## 元の文章
==========

アクア説は、別名アクア・エイプ説あるいは水生類人猿説とも呼ばれます。この学説は、ドイツのマックス・ヴェシュテンヘーファー(Max WESTENHOFER)[1871-1957]が1942年に唱え、1960年にイギリスのアリスター・ハーディー(Alister HARDY)[1896-1985]が唱え、1972年に作家のエレイン・モーガン(Elaine MORGAN)[1920-2013]が一般向けの本を書いたことで有名になった説です。
このアクア説は、初期人類の段階で海や川で進化したというものです。
アリスター・ハーディー(Alister HARDY)[1896-1985]
(経歴)
アリスター・ハーディーは、1896年2月10日に、イギリスのノッティンガムにて生まれました。1914年に、ハーディーはオックスフォード大学に進学するはずでしたが、第1次世界大戦の勃発により、志願して陸軍に入隊します。
その後、ハーディーはオックスフォード大学で動物学を学び、1928年にハル大学の動物学教授に就任しました。また、1942年にアバディーン大学で自然史の教授に就任します。1946年、ハーディーは母校・オックスフォード大学で動物学の教授に就任し、引退する1961年までその地位に留まりました。ハーディーの専門は、海洋生物学です。
1940年には王立協会会員に、1957年にはナイトを授与されています。ハーディーは、1985年5月22日に89歳で死去しました。
(理論)
ハーディーが、アクア説に気付いたのは1930年だと言われています。その時、フレデリック・ウッド・ジョーンズ(Frederic Wood Jones)[1873-1954]が1929年に出版した『Man's Place Among the Mammals』(哺乳類としてのヒトの位置)を読んでいて、アクア説に気付いたそうです。しかし、ハーディーはその説を30年間もあたためてあえて発表しませんでした。それは、周りの人間が止めたからだそうです。これが本当だとすると、1942年にマックス・ヴェシュテンヘーファー(Max WESTENHOFER)[1871-1957]が発表した時よりも前に気付いていたことになります。つまり、二人は独立でこのアクア説に辿りついたということでしょう。

==========

## データ抜粋
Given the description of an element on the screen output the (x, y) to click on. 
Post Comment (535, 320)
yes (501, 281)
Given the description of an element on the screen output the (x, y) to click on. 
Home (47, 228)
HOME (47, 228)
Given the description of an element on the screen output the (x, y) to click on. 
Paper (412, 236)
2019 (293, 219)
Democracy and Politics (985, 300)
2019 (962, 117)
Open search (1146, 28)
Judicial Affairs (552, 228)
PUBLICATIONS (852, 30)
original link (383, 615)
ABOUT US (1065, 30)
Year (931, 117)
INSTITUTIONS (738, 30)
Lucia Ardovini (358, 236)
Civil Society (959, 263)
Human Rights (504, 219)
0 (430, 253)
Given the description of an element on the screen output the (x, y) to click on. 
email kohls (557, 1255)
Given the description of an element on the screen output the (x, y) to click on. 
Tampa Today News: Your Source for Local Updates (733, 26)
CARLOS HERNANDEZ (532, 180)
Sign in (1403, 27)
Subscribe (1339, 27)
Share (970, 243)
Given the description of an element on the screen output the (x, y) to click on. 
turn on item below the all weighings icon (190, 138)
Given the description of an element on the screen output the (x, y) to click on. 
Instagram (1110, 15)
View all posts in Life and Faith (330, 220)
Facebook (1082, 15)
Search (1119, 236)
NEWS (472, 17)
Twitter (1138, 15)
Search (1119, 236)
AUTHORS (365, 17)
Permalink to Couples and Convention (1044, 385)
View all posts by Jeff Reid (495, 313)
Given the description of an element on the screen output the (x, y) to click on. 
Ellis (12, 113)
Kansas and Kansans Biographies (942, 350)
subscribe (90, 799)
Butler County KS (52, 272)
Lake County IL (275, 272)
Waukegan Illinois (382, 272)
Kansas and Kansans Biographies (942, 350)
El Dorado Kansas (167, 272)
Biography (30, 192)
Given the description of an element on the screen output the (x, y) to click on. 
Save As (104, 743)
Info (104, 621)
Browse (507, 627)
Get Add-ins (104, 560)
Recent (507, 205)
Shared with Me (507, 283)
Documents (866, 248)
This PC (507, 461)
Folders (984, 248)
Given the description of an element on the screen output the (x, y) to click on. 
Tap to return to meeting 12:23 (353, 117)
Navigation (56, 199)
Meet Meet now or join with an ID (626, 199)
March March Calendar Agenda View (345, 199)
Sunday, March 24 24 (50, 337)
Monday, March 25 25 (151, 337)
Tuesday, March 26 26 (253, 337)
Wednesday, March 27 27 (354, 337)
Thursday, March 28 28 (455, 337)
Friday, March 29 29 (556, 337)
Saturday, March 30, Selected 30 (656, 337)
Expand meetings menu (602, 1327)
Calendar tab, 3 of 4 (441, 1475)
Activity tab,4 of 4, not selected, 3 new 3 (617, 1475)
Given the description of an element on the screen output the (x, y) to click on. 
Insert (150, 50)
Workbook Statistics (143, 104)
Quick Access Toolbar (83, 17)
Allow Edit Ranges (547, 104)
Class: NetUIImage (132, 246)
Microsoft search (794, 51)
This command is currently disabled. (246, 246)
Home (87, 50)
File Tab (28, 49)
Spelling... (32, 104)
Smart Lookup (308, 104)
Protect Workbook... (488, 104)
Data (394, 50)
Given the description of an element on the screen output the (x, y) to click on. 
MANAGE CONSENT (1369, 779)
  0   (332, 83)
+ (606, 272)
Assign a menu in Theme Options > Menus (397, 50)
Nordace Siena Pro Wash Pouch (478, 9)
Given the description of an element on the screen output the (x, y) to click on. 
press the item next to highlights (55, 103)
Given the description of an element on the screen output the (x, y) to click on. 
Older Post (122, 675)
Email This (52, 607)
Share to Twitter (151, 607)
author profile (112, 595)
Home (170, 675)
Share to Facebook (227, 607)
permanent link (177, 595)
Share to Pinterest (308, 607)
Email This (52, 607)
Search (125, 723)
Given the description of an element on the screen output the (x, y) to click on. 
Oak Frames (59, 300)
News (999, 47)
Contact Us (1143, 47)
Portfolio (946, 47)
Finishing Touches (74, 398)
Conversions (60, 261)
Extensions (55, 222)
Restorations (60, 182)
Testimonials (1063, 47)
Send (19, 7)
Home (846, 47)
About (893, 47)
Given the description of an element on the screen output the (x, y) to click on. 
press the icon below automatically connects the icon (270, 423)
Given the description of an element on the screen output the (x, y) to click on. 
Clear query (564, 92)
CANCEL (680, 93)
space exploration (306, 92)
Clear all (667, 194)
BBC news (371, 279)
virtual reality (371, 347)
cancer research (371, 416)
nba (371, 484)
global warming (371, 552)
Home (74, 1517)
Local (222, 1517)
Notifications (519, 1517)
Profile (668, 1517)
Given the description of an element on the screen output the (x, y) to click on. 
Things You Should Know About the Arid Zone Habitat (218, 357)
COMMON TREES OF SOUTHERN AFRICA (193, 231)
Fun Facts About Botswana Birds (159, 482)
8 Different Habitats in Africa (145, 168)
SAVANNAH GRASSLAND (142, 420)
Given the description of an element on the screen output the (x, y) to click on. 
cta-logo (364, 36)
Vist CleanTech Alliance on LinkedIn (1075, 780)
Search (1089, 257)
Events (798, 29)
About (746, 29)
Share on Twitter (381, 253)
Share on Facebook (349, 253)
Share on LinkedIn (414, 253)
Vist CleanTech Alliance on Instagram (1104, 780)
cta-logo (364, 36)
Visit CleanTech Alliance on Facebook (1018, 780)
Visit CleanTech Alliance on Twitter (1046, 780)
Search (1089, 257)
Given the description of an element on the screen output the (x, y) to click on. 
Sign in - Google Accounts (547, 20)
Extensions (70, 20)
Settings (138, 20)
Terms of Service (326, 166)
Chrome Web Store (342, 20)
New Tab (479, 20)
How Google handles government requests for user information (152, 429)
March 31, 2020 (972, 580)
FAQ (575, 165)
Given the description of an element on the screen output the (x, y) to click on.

==========

## 実行する課題
元の文章のうち、「アリスター・ハーディーは、1」で始まり「ーの専門は、海洋生物学です。」までの部分を、一字一句変えずに繰り返してください。 記録は元の文章とは別の資料です。

## 解答は以下
アリスター・ハーディーは、1896年2月10日に、イギリスのノッティンガムにて生まれました。1914年に、ハーディーはオックスフォード大学に進学するはずでしたが、第1次世界大戦の勃発により、志願して陸軍に入隊します。
その後、ハーディーはオックスフォード大学で動物学を学び、1928年にハル大学の動物学教授に就任しました。また、1942年にアバディーン大学で自然史の教授に就任します。1946年、ハーディーは母校・オックスフォード大学で動物学の教授に就任し、引退する1961年までその地位に留まりました。ハーディーの専門は、海洋生物学です。